**What is asked**.
Pull out each line of the entries below that contains the word "badge", and copy those lines without changes.

**Material**.
= = =

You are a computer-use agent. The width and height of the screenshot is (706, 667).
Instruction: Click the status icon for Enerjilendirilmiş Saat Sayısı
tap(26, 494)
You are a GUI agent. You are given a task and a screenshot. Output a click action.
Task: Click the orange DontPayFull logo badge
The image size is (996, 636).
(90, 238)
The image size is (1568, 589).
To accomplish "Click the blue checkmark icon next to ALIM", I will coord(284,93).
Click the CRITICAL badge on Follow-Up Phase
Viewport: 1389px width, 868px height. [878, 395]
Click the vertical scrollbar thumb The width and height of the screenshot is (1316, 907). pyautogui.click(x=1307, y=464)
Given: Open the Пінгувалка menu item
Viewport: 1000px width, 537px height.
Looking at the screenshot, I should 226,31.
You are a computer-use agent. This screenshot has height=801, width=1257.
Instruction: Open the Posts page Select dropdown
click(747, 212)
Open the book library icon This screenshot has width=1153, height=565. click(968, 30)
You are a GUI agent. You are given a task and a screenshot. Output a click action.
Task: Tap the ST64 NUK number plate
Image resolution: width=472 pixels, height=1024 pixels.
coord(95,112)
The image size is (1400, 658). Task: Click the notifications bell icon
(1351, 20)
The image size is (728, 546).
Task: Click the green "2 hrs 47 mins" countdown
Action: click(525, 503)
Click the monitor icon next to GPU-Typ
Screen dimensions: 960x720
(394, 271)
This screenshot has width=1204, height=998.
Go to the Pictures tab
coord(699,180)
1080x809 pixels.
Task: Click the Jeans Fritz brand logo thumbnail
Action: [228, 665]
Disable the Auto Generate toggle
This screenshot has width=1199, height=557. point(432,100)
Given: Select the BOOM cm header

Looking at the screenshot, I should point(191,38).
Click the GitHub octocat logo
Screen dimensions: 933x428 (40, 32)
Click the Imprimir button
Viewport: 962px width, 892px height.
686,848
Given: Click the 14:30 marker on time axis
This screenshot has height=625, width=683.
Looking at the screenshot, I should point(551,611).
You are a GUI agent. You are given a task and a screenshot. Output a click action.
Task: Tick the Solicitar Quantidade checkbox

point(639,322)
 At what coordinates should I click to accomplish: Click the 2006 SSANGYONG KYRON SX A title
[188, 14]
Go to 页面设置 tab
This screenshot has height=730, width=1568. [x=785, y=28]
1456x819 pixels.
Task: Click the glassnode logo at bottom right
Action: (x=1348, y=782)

= = =

**Complete output**.
Task: Click the orange DontPayFull logo badge
Click the CRITICAL badge on Follow-Up Phase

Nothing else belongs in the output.